■ ACTIVITY
Count the lines below that contain the word "will". Give only the number.

(Saved data entries)
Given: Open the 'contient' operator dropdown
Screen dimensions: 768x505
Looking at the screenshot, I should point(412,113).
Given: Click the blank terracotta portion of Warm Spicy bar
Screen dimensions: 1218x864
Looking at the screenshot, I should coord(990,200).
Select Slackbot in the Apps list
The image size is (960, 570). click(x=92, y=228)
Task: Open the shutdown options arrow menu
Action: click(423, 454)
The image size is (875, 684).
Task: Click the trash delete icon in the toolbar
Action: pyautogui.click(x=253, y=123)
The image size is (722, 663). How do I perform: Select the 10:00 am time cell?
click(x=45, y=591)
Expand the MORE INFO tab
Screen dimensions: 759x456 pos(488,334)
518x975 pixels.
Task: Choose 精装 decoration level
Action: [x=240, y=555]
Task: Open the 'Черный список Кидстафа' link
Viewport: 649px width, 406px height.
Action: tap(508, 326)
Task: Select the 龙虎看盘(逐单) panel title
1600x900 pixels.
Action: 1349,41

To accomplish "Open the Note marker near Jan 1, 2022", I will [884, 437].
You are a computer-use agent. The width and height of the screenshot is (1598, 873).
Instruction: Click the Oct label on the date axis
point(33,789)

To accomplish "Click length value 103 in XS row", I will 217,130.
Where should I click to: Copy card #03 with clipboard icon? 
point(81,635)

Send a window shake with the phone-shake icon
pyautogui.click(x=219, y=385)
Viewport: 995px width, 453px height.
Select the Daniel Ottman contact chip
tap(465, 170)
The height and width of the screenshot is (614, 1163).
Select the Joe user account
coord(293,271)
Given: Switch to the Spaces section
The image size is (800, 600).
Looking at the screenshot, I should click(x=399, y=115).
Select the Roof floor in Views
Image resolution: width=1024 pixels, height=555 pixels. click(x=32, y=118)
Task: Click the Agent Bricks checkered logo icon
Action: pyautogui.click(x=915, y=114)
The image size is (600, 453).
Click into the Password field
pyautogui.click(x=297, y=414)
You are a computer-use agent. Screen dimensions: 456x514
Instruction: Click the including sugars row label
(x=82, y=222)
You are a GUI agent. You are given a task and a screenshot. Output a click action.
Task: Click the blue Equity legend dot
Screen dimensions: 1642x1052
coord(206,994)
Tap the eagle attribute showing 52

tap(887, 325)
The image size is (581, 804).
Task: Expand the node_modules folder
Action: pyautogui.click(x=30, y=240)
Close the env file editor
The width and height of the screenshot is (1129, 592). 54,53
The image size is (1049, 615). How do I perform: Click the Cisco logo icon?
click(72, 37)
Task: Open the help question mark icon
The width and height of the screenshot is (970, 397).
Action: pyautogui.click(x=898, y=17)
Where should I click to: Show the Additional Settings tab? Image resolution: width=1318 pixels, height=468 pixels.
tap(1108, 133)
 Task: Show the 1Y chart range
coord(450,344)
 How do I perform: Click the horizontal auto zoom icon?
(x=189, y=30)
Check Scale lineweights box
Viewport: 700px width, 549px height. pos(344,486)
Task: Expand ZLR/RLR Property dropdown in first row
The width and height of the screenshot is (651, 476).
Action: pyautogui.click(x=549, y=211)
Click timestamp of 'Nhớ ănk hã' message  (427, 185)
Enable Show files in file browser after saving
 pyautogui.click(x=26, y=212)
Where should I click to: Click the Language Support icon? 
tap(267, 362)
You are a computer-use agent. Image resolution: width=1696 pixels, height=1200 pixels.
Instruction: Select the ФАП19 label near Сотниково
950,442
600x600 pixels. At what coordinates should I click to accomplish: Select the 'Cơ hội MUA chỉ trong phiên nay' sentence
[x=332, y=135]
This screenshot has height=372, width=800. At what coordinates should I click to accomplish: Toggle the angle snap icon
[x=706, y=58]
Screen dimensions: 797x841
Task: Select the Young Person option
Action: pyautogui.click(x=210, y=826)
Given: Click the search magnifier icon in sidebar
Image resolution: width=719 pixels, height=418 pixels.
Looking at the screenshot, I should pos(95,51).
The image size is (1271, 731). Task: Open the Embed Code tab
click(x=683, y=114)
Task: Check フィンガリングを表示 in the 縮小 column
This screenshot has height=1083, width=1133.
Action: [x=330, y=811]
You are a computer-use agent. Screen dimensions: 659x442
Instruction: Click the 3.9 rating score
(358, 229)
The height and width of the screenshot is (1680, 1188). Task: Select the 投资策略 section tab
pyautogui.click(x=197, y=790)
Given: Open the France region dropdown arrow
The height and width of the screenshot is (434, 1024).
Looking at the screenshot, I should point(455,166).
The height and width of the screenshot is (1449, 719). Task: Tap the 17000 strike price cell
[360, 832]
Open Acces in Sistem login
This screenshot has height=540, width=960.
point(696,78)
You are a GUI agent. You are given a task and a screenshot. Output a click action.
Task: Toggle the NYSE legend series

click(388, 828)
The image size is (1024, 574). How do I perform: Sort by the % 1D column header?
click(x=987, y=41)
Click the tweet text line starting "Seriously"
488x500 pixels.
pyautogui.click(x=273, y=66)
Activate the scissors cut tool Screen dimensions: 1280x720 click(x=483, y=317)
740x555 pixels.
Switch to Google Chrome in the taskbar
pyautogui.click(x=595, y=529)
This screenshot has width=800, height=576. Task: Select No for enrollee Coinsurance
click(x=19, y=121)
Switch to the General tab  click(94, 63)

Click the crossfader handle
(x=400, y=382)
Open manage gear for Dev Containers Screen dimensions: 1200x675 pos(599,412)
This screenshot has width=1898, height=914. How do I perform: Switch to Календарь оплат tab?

■ RESPONSE TO THE EXERCISE
2